Face à la recrudescence des attaques terroristes, notamment celles du 25 avril 2026, la Confrérie Nationale des Dozos du Mali (CNDM) sort de l’ombre. Réunis à la Bourse du Travail de Bamako le 7 mai dernier, ces gardiens de la tradition demandent officiellement aux autorités de Transition d’être armés et déployés au front aux côtés des FAMa…



Le Mali traverse une zone de turbulences sécuritaires inquiétante. Alors que la menace s’étend désormais vers le Sud et l’Ouest du pays, une force ancestrale propose ses services à l’État : les Donsos. Ces chasseurs traditionnels, fins connaisseurs de la « brousse », ne veulent plus se contenter d’un rôle de spectateurs ou de protecteurs locaux informels.


«Une question de dignité nationale»

Lors d’une assemblée générale aux allures de mobilisation générale le 7 mai 2026, le Dr Adama Traoré, président d’honneur de la CNDM, n’a pas mâché ses mots. Revenant sur les évènements sanglants du 25 avril, il a évoqué une «humiliation» que la confrérie ne peut plus tolérer.

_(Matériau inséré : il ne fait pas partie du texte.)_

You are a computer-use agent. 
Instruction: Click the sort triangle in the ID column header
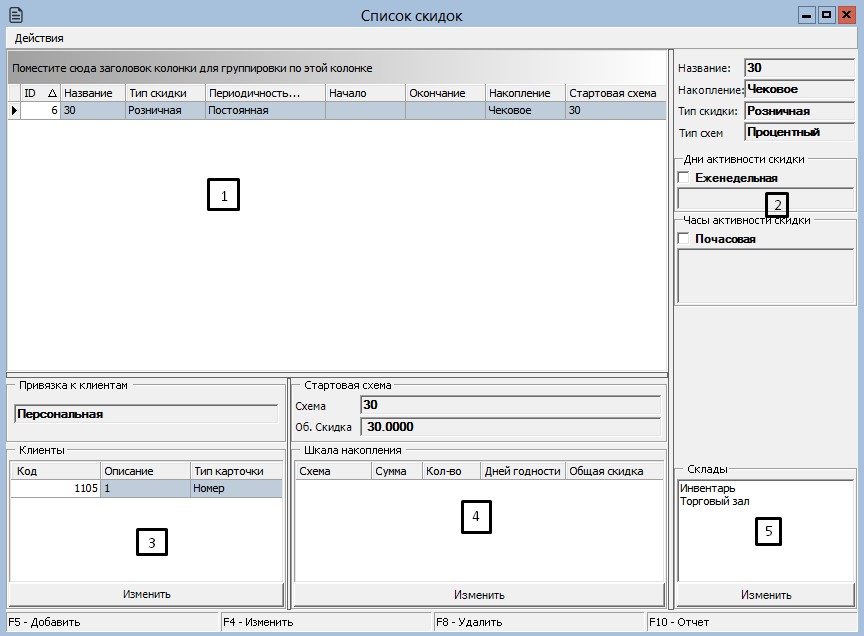(52, 93)
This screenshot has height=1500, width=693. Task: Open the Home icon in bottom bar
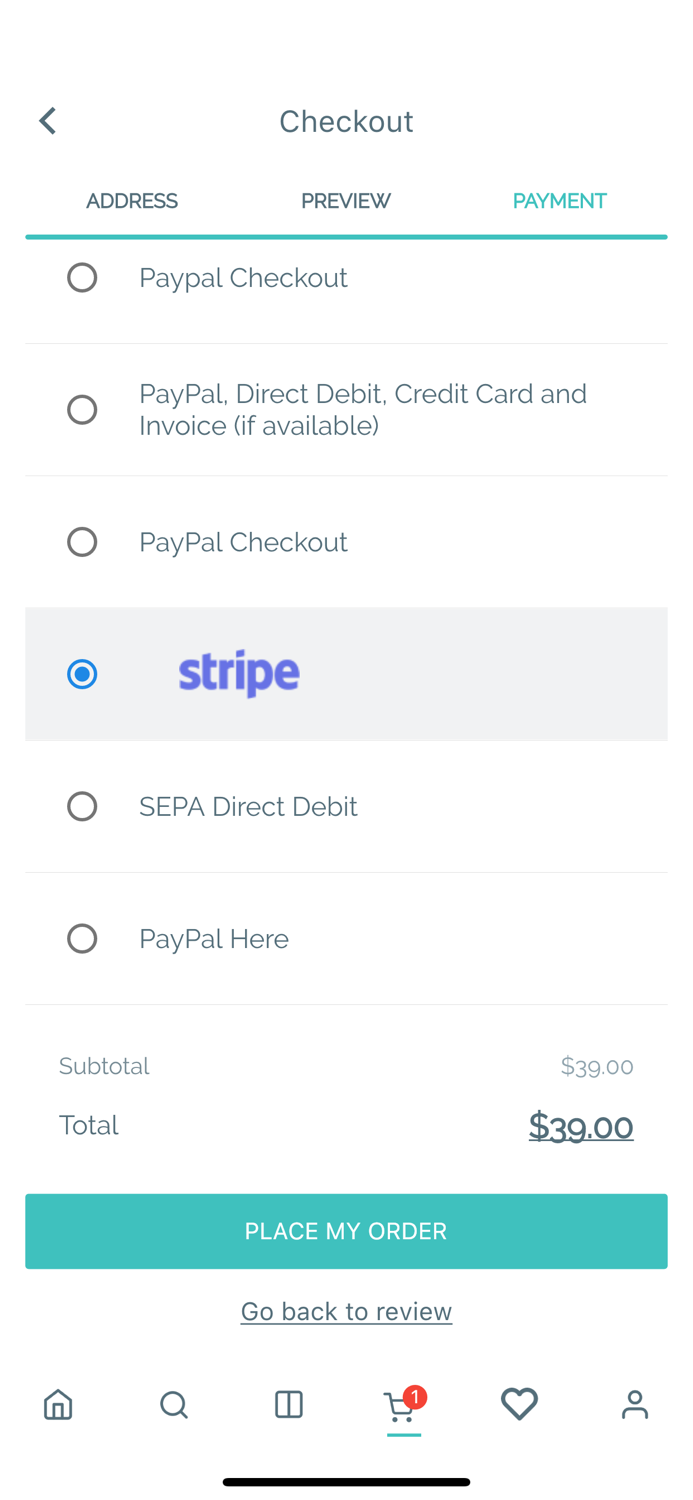(58, 1404)
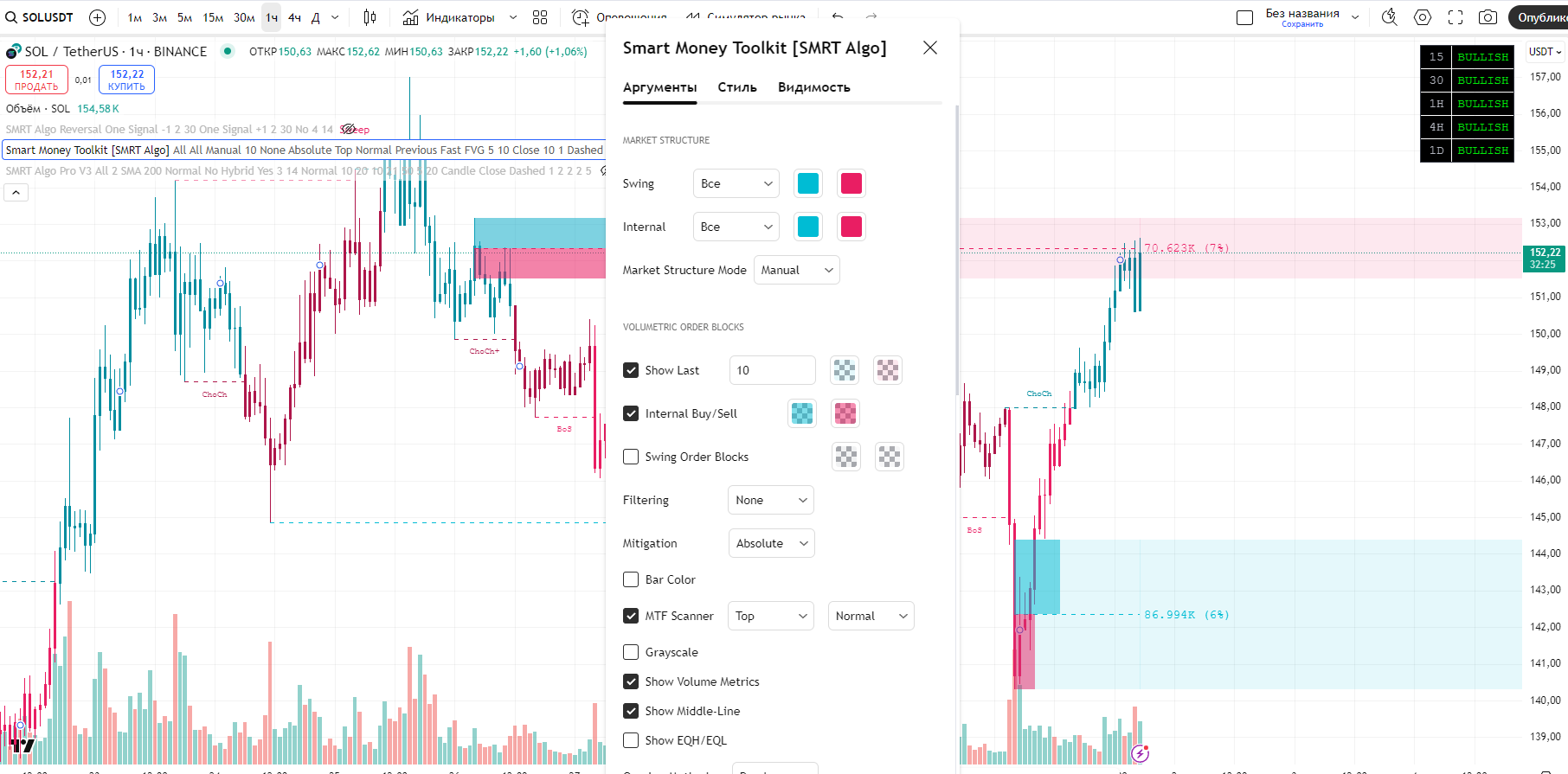Open chart settings hexagon icon
The width and height of the screenshot is (1568, 774).
[x=1423, y=17]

«Nous avons organisé cette rencontre pour lancer un appel solennel. Ce que le Mali a vécu a laissé des blessures. Chaque Malien a l’obligation de défendre son pays. Pour les Donsos, il est temps de monter au créneau et de se tenir sur les remparts», a-t-il déclaré avec force, entouré du président exécutif, Diawoye Traoré.
Une intégration officielle aux côtés des FAMa


L’objectif de la CNDM est clair : obtenir un mandat officiel. La confrérie sollicite une audience auprès du Chef de l’État, le Général Assimi Goïta, pour lui remettre un « document confidentiel » détaillant leur stratégie de soutien. Leurs revendications principales reposent sur deux piliers : « l’armement officiel des chasseurs par les autorités ; le déploiement coordonné avec les Forces de Défense et de Sécurité (FDS) pour maximiser l’avantage tactique sur les terrains boisés et ruraux.Une dynamique régionale (AES)« .

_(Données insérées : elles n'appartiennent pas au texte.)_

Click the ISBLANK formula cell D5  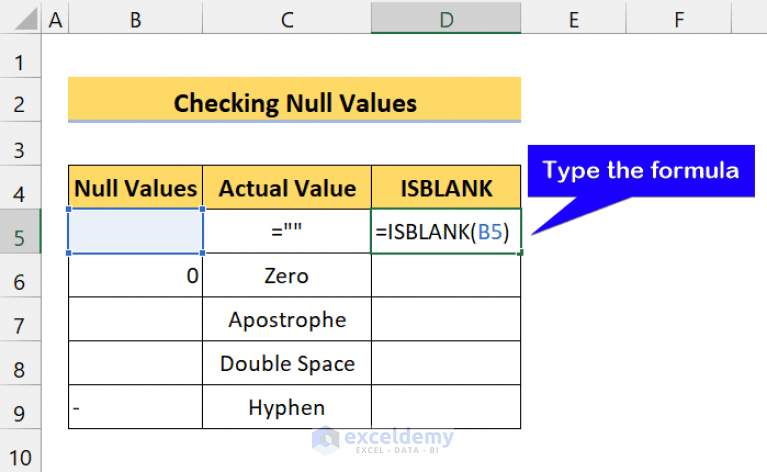pos(446,232)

Cet engagement dépasse les frontières maliennes. En s’inscrivant dans la logique de l’Alliance des États du Sahel (AES), les Dozos maliens collaborent déjà avec leurs homologues du Burkina Faso et de Côte d’Ivoire. L’idée est de créer un maillage sécuritaire populaire, à l’image des Volontaires pour la Défense de la Patrie (VDP) burkinabés, tout en prônant les valeurs de cohésion sociale et de réconciliation nationale propres à leur code d’honneur ancestral.


Un pari audacieux


Si cette initiative suscite l’espoir chez de nombreux citoyens qui voient en eux des patriotes dévoués, elle pose également des questions cruciales. Pour les analystes, le défi majeur réside dans l’encadrement de cette collaboration. Comment intégrer ces forces traditionnelles sans créer de désordre ou de conflits de commandement avec l’armée régulière ?


Pour le Dr Adama Traoré, l’heure n’est plus aux doutes mais à l’action : «Ce ne sera pas le repos, ce sera une grande bataille, et c’est le Mali qui sera gagnant.» La balle est désormais dans le camp des autorités de Koulouba.